Stored items:
....

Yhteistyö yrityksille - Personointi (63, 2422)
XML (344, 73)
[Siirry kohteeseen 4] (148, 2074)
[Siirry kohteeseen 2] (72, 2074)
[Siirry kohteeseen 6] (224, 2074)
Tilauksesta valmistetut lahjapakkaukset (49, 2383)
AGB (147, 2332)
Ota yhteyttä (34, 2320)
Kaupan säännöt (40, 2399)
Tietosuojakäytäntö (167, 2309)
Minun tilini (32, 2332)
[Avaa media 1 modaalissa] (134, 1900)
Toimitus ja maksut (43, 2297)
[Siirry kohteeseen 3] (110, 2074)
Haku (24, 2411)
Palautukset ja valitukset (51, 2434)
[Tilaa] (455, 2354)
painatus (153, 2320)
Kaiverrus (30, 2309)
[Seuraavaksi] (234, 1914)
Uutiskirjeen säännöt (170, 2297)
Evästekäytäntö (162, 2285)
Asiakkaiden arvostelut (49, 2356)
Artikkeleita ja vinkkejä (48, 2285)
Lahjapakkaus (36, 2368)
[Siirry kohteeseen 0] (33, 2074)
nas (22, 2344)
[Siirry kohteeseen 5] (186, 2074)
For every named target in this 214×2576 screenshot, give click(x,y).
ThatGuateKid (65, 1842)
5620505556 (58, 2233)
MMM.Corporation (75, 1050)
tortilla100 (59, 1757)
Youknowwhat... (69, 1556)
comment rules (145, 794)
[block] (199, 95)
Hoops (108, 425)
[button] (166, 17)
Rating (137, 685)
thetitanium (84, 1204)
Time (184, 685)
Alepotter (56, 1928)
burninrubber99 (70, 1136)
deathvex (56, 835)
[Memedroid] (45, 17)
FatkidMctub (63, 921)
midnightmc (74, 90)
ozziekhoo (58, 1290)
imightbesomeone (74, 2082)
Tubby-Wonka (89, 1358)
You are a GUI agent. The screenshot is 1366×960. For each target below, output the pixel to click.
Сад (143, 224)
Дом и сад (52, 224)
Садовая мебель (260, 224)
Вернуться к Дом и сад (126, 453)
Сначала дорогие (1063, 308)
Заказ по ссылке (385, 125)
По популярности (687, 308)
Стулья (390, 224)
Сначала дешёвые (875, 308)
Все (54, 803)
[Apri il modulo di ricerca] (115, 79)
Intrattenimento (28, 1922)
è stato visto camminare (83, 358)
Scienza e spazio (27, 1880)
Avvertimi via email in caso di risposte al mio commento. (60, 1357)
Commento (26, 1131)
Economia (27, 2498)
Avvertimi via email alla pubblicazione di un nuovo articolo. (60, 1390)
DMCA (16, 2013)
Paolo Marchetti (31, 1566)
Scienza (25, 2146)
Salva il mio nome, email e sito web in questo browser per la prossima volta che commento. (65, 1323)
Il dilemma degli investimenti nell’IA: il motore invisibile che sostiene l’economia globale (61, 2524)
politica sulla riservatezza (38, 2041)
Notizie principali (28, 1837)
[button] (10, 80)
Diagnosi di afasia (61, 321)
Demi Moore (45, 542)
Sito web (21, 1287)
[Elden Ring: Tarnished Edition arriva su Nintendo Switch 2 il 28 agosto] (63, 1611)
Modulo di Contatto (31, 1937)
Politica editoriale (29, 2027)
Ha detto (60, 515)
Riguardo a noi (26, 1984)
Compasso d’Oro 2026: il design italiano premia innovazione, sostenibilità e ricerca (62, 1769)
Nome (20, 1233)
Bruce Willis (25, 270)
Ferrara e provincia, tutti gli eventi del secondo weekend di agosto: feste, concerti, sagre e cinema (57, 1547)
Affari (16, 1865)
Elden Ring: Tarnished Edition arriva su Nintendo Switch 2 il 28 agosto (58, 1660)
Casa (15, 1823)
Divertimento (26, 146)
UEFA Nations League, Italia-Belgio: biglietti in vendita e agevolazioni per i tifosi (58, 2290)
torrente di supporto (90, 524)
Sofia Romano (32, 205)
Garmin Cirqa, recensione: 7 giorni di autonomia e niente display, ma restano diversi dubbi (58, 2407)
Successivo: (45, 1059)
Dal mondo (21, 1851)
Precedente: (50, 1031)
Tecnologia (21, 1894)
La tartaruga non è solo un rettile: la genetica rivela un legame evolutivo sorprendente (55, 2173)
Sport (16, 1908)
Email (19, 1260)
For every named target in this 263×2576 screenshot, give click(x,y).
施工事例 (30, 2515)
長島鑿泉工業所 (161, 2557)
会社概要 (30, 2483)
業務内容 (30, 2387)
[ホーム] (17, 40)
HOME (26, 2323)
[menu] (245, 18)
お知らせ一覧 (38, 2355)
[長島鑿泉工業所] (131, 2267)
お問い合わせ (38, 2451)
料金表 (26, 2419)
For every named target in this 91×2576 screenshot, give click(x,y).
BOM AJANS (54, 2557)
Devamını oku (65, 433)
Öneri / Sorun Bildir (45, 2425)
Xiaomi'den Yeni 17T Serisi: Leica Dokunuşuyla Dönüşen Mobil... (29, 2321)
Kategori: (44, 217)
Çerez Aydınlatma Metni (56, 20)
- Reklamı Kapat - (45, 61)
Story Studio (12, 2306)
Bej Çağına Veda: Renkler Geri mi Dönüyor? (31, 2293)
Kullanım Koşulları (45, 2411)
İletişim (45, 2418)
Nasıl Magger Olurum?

....

WORK INSTRUCTION:
Would you set down, word for word, the lines from the opening of the entries above through the line with "Lahjapakkaus (36, 2368)", both included, and no others?

OUTPUT:
Yhteistyö yrityksille - Personointi (63, 2422)
XML (344, 73)
[Siirry kohteeseen 4] (148, 2074)
[Siirry kohteeseen 2] (72, 2074)
[Siirry kohteeseen 6] (224, 2074)
Tilauksesta valmistetut lahjapakkaukset (49, 2383)
AGB (147, 2332)
Ota yhteyttä (34, 2320)
Kaupan säännöt (40, 2399)
Tietosuojakäytäntö (167, 2309)
Minun tilini (32, 2332)
[Avaa media 1 modaalissa] (134, 1900)
Toimitus ja maksut (43, 2297)
[Siirry kohteeseen 3] (110, 2074)
Haku (24, 2411)
Palautukset ja valitukset (51, 2434)
[Tilaa] (455, 2354)
painatus (153, 2320)
Kaiverrus (30, 2309)
[Seuraavaksi] (234, 1914)
Uutiskirjeen säännöt (170, 2297)
Evästekäytäntö (162, 2285)
Asiakkaiden arvostelut (49, 2356)
Artikkeleita ja vinkkejä (48, 2285)
Lahjapakkaus (36, 2368)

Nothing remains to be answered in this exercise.